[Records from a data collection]
##############################

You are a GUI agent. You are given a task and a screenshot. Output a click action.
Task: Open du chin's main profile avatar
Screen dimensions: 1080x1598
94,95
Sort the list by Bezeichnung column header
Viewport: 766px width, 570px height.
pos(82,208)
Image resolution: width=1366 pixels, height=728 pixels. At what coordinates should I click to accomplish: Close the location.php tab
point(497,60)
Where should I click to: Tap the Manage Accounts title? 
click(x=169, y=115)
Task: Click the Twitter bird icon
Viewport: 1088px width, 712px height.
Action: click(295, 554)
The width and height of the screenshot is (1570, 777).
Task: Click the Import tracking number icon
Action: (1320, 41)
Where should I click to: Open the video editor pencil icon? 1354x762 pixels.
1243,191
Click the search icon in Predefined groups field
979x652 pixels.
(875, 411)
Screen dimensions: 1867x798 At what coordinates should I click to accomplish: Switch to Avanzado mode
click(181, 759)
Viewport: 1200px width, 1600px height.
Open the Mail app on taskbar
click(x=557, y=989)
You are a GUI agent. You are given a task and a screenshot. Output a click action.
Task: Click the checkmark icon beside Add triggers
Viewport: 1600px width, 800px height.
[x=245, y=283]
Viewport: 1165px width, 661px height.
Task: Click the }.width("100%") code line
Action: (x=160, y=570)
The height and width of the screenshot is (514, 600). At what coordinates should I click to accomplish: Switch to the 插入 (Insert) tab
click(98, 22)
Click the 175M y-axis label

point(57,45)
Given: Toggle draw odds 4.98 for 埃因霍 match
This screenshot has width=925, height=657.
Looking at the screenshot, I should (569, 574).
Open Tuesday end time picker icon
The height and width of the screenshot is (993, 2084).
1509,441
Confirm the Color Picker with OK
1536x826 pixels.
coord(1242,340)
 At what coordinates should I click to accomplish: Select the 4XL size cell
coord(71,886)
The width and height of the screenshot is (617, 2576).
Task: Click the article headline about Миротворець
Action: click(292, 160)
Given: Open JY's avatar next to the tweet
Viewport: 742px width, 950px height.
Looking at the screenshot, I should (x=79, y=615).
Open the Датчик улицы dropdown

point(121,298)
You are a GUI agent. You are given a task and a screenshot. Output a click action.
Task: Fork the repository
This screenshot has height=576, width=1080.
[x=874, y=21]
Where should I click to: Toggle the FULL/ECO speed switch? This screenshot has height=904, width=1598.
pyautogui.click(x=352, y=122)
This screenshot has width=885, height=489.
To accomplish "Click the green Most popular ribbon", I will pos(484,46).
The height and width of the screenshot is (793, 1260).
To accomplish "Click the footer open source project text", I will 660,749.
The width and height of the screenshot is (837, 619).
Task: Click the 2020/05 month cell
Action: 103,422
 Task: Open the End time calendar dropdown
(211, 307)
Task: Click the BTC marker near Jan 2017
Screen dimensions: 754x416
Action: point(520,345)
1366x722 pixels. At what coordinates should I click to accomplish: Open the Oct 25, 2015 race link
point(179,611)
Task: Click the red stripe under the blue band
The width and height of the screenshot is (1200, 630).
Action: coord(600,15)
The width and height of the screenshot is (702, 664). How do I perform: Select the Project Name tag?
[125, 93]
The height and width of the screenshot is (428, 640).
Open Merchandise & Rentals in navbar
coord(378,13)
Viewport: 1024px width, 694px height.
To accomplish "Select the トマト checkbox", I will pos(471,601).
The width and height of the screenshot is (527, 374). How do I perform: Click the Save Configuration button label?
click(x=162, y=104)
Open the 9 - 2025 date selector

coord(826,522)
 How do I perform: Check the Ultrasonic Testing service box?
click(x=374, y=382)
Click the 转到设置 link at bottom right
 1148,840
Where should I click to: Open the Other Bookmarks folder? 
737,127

##############################

Task item: Could you return every record above exactly as written?

Solution to the problem:
You are a GUI agent. You are given a task and a screenshot. Output a click action.
Task: Open du chin's main profile avatar
Screen dimensions: 1080x1598
94,95
Sort the list by Bezeichnung column header
Viewport: 766px width, 570px height.
pos(82,208)
Image resolution: width=1366 pixels, height=728 pixels. At what coordinates should I click to accomplish: Close the location.php tab
point(497,60)
Where should I click to: Tap the Manage Accounts title? 
click(x=169, y=115)
Task: Click the Twitter bird icon
Viewport: 1088px width, 712px height.
Action: click(295, 554)
The width and height of the screenshot is (1570, 777).
Task: Click the Import tracking number icon
Action: (1320, 41)
Where should I click to: Open the video editor pencil icon? 1354x762 pixels.
1243,191
Click the search icon in Predefined groups field
979x652 pixels.
(875, 411)
Screen dimensions: 1867x798 At what coordinates should I click to accomplish: Switch to Avanzado mode
click(181, 759)
Viewport: 1200px width, 1600px height.
Open the Mail app on taskbar
click(x=557, y=989)
You are a GUI agent. You are given a task and a screenshot. Output a click action.
Task: Click the checkmark icon beside Add triggers
Viewport: 1600px width, 800px height.
[x=245, y=283]
Viewport: 1165px width, 661px height.
Task: Click the }.width("100%") code line
Action: (x=160, y=570)
The height and width of the screenshot is (514, 600). At what coordinates should I click to accomplish: Switch to the 插入 (Insert) tab
click(98, 22)
Click the 175M y-axis label

point(57,45)
Given: Toggle draw odds 4.98 for 埃因霍 match
This screenshot has width=925, height=657.
Looking at the screenshot, I should (569, 574).
Open Tuesday end time picker icon
The height and width of the screenshot is (993, 2084).
1509,441
Confirm the Color Picker with OK
1536x826 pixels.
coord(1242,340)
 At what coordinates should I click to accomplish: Select the 4XL size cell
coord(71,886)
The width and height of the screenshot is (617, 2576).
Task: Click the article headline about Миротворець
Action: click(292, 160)
Given: Open JY's avatar next to the tweet
Viewport: 742px width, 950px height.
Looking at the screenshot, I should (x=79, y=615).
Open the Датчик улицы dropdown

point(121,298)
You are a GUI agent. You are given a task and a screenshot. Output a click action.
Task: Fork the repository
This screenshot has height=576, width=1080.
[x=874, y=21]
Where should I click to: Toggle the FULL/ECO speed switch? This screenshot has height=904, width=1598.
pyautogui.click(x=352, y=122)
This screenshot has width=885, height=489.
To accomplish "Click the green Most popular ribbon", I will pos(484,46).
The height and width of the screenshot is (793, 1260).
To accomplish "Click the footer open source project text", I will 660,749.
The width and height of the screenshot is (837, 619).
Task: Click the 2020/05 month cell
Action: 103,422
 Task: Open the End time calendar dropdown
(211, 307)
Task: Click the BTC marker near Jan 2017
Screen dimensions: 754x416
Action: point(520,345)
1366x722 pixels. At what coordinates should I click to accomplish: Open the Oct 25, 2015 race link
point(179,611)
Task: Click the red stripe under the blue band
The width and height of the screenshot is (1200, 630).
Action: coord(600,15)
The width and height of the screenshot is (702, 664). How do I perform: Select the Project Name tag?
[125, 93]
The height and width of the screenshot is (428, 640).
Open Merchandise & Rentals in navbar
coord(378,13)
Viewport: 1024px width, 694px height.
To accomplish "Select the トマト checkbox", I will pos(471,601).
The width and height of the screenshot is (527, 374). How do I perform: Click the Save Configuration button label?
click(x=162, y=104)
Open the 9 - 2025 date selector

coord(826,522)
 How do I perform: Check the Ultrasonic Testing service box?
click(x=374, y=382)
Click the 转到设置 link at bottom right
 1148,840
Where should I click to: Open the Other Bookmarks folder? 
737,127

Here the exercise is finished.